-- Start THE DATA --

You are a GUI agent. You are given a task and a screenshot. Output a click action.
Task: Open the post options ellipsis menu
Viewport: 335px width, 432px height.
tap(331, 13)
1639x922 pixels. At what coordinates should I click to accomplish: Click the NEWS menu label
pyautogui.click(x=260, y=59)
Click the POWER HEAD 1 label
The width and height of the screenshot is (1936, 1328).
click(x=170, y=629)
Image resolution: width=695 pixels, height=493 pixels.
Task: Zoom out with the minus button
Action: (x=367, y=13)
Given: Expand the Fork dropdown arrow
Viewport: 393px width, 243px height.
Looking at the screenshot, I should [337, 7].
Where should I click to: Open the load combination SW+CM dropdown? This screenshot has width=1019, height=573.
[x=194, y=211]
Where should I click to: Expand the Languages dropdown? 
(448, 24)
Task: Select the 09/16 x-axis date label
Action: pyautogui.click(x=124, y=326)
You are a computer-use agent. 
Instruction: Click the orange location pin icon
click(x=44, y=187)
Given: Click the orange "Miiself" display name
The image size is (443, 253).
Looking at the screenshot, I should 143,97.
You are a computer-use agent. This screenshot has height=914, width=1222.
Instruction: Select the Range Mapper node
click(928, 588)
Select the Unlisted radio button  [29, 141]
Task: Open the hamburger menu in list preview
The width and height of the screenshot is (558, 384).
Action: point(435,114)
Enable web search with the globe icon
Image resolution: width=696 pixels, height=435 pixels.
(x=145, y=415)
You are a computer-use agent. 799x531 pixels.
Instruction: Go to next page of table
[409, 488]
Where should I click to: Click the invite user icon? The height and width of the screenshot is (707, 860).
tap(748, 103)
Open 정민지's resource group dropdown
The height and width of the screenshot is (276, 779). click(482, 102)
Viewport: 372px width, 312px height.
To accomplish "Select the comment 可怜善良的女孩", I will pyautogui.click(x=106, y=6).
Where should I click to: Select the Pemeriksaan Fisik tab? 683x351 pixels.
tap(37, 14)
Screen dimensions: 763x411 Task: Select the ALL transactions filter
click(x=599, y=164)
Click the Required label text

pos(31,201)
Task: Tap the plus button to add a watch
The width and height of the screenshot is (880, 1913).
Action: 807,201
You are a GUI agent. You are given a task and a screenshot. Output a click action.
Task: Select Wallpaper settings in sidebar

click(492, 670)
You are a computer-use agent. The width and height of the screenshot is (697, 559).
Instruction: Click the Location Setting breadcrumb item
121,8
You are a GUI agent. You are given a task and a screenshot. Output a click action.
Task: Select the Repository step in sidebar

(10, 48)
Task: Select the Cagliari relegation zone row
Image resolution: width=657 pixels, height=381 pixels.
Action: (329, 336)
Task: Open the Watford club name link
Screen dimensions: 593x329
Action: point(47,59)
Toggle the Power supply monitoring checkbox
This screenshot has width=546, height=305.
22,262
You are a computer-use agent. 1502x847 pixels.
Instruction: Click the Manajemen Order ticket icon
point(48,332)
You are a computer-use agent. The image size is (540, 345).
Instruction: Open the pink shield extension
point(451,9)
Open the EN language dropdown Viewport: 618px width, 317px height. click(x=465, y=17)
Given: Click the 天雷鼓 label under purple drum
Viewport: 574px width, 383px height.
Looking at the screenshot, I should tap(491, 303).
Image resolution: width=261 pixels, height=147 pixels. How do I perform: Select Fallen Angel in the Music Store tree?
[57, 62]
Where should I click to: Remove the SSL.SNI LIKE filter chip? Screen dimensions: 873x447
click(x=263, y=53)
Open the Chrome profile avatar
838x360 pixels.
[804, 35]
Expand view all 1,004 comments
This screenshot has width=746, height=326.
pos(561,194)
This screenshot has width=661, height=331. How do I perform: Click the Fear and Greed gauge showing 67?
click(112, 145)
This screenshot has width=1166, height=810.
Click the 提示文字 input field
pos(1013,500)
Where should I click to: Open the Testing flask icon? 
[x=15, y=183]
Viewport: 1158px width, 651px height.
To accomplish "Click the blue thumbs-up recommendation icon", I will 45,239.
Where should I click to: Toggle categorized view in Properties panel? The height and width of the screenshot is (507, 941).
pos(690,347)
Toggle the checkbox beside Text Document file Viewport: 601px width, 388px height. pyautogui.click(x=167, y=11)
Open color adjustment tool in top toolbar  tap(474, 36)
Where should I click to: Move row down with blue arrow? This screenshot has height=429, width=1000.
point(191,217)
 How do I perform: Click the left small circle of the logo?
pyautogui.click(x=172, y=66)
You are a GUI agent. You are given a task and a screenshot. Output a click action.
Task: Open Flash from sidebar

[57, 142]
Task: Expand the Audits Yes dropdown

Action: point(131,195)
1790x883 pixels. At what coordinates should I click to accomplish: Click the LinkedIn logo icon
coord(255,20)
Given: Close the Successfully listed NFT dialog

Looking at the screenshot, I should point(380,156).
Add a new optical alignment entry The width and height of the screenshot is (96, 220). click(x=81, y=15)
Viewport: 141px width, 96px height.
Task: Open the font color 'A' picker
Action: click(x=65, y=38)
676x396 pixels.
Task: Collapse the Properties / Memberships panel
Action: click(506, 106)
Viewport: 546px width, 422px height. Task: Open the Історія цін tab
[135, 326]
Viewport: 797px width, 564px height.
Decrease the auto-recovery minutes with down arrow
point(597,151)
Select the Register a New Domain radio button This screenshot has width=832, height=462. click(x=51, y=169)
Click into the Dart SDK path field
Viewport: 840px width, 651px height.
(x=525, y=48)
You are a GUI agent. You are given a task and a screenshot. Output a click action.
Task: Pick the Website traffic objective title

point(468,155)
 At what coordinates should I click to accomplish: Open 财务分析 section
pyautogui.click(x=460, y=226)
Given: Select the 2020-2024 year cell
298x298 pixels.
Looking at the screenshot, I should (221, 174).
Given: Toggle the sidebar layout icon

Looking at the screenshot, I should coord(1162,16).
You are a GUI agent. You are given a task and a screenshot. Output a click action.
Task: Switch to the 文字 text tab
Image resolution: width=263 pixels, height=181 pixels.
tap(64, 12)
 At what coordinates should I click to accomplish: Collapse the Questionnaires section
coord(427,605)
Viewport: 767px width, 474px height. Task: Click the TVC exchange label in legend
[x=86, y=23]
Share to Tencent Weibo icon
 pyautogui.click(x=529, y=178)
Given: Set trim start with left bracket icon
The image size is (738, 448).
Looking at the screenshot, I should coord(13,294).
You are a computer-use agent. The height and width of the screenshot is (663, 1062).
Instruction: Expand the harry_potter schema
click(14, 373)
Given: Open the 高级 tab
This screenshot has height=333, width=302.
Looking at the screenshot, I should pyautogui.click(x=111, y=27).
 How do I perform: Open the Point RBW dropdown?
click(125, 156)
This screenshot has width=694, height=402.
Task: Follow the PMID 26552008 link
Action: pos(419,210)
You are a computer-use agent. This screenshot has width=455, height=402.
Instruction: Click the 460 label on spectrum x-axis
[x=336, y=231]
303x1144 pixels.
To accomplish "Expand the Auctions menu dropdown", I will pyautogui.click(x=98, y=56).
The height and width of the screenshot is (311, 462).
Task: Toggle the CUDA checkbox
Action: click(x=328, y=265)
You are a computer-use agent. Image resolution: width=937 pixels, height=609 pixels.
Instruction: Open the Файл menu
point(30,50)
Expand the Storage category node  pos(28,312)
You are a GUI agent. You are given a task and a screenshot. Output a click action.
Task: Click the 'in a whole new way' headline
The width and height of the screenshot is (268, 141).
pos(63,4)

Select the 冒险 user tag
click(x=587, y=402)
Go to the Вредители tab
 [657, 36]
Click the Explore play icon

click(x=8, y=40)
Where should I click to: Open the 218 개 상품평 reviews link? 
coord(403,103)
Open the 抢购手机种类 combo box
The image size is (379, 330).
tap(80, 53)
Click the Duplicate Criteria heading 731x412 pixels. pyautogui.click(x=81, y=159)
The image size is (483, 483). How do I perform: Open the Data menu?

-- End THE DATA --

Turn the records, from the first line through the line containing "will pyautogui.click(x=106, y=6).", into a numbered list without blank lines.

» THE SOLUTION:
1. You are a GUI agent. You are given a task and a screenshot. Output a click action.
2. Task: Open the post options ellipsis menu
3. Viewport: 335px width, 432px height.
4. tap(331, 13)
5. 1639x922 pixels. At what coordinates should I click to accomplish: Click the NEWS menu label
6. pyautogui.click(x=260, y=59)
7. Click the POWER HEAD 1 label
8. The width and height of the screenshot is (1936, 1328).
9. click(x=170, y=629)
10. Image resolution: width=695 pixels, height=493 pixels.
11. Task: Zoom out with the minus button
12. Action: (x=367, y=13)
13. Given: Expand the Fork dropdown arrow
14. Viewport: 393px width, 243px height.
15. Looking at the screenshot, I should [337, 7].
16. Where should I click to: Open the load combination SW+CM dropdown? This screenshot has width=1019, height=573.
17. [x=194, y=211]
18. Where should I click to: Expand the Languages dropdown? 
19. (448, 24)
20. Task: Select the 09/16 x-axis date label
21. Action: pyautogui.click(x=124, y=326)
22. You are a computer-use agent. 
23. Instruction: Click the orange location pin icon
24. click(x=44, y=187)
25. Given: Click the orange "Miiself" display name
26. The image size is (443, 253).
27. Looking at the screenshot, I should 143,97.
28. You are a computer-use agent. This screenshot has height=914, width=1222.
29. Instruction: Select the Range Mapper node
30. click(928, 588)
31. Select the Unlisted radio button  [29, 141]
32. Task: Open the hamburger menu in list preview
33. The width and height of the screenshot is (558, 384).
34. Action: point(435,114)
35. Enable web search with the globe icon
36. Image resolution: width=696 pixels, height=435 pixels.
37. (x=145, y=415)
38. You are a computer-use agent. 799x531 pixels.
39. Instruction: Go to next page of table
40. [409, 488]
41. Where should I click to: Click the invite user icon? The height and width of the screenshot is (707, 860).
42. tap(748, 103)
43. Open 정민지's resource group dropdown
44. The height and width of the screenshot is (276, 779). click(482, 102)
45. Viewport: 372px width, 312px height.
46. To accomplish "Select the comment 可怜善良的女孩", I will pyautogui.click(x=106, y=6).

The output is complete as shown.